Jay McDonald is a major at the Marion, Ohio, Police Dept. and president of the Ohio Fraternal Order of Police.

By Jay McDonald

Enough is enough.

Many people spent the final days of 2016 expressing dismay at the deaths of several high-profile celebrities who surely deserved some recognition.

But I spent those same days horrified by a year of horrific violence against police officers and am praying 2017 will bring calm to our great nation.

During 2016, 135 American police officers died in the line of duty, including Danville Officer Thomas W. Cottrell, Jr., who was shot and left for dead in the normally quiet village in Ohio on January 17, 2016.

Cottrell was one of 21 ambush officer deaths in 2016, a 163 percent increase, according to the National Law Enforcement Officers Memorial Fund, with the attack that killed five Dallas officers being the worst during a very challenging year.

Overall, gun attacks on officers rose by 56 percent.

Just recently, Orlando P.D. Sgt. Debra Clayton was shot multiple times and killed outside a Wal-Mart store the second she confronted a man accused of killing his pregnant ex-girlfriend. A short time later, Orange County Sheriff’s Deputy Norman Lewis died in a traffic crash while responding to the scene to help.

They are the second and third officer deaths of this young year.

Enough is enough.

We all understand why criminals don’t like police when they get caught breaking the law. Some will run to avoid jail. Others might fight back. Or just pull a gun.

Officers understand the inherent risk of handling these potentially life-threatening situations from burglaries to domestic violence or active shooters.

They’re trained professionals who bravely serve to keep our neighborhoods and communities safe.
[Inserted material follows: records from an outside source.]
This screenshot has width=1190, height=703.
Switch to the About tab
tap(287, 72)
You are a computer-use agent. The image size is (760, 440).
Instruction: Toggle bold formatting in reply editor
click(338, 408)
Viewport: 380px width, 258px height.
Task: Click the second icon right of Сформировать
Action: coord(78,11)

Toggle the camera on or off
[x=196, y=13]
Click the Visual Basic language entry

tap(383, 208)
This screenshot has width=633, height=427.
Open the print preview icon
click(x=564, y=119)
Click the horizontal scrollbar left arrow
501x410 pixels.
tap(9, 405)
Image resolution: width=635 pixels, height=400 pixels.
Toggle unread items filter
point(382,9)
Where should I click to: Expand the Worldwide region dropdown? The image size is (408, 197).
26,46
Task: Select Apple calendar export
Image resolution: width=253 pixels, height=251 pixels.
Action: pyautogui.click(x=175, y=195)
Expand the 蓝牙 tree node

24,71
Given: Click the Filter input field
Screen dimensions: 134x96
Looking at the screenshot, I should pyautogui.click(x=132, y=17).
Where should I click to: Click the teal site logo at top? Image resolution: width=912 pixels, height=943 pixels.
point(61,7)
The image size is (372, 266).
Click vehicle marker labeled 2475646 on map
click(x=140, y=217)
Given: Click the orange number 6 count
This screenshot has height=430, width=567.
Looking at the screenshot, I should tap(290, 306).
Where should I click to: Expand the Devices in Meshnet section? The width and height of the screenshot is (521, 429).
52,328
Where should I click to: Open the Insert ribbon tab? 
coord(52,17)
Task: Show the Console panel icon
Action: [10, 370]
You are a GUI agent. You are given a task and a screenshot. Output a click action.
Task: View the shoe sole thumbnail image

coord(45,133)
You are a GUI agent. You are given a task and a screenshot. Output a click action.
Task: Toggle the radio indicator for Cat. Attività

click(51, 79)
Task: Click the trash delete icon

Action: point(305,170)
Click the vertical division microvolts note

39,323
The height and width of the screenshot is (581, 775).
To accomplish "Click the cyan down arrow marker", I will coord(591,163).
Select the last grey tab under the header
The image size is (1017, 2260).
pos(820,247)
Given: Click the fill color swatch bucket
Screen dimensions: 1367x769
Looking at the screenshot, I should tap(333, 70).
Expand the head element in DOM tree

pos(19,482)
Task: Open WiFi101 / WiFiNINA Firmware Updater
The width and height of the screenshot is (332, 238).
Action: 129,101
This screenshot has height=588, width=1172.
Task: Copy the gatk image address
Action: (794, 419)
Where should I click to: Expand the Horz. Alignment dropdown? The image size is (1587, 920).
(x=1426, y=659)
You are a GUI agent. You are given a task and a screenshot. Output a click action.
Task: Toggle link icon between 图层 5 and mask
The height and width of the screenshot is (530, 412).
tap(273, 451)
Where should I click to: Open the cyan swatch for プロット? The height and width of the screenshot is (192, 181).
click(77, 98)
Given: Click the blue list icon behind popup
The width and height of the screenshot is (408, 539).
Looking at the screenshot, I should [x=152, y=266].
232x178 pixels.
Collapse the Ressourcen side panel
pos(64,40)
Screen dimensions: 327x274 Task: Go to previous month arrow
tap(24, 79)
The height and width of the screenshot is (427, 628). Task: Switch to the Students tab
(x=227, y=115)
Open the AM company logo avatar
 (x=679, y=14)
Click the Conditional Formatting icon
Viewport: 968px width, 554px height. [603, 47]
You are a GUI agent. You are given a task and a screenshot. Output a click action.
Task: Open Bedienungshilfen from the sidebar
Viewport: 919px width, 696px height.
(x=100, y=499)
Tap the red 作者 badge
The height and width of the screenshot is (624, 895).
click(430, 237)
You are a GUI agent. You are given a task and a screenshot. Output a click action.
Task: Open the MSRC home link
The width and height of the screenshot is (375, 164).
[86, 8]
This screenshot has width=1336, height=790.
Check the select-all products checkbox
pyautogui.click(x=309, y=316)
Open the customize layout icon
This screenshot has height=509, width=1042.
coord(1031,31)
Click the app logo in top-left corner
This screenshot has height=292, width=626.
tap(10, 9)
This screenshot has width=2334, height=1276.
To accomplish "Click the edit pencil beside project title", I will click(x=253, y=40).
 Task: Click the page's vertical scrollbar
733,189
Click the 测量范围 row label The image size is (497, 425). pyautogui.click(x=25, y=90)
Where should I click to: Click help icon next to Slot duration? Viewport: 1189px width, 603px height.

They never deserve to be targeted or assassinated.

Even if you concede the conduct of a microscopic number of officers creates legitimate concerns in some places, I’ll never understand how anyone sees killing innocent people as a solution to a perceived injustice.

These ambushes are really attacks on the core of our civilized society and risk making our communities less safe, especially if officers start hesitating for even a second when confronted with a dangerous suspect such as the attacker at the Ohio State University on Nov. 28.

The quick decision made by OSU Officer Alan Horujko to shoot the knife-wielding attacker saved an unknown number of lives that morning.

As students and faculty fled the area, teams of officers ran to danger, not knowing if they might find more attackers.

That’s the essence of police work and it happens every day in communities across Ohio.

Law enforcement enjoys tremendous support from many in our Ohio communities, and speaking on behalf of officers everywhere, I can’t tell you how much that means to everyone who wears a badge.

We like to tell people to report suspicious activity when they see it. If they hear someone threaten anyone, report it. And if they see a police officer at work, give them room to do their job professionally and, if it’s safe, offer a simple thank you.

Most people have no idea how much that thank you will mean to that officer.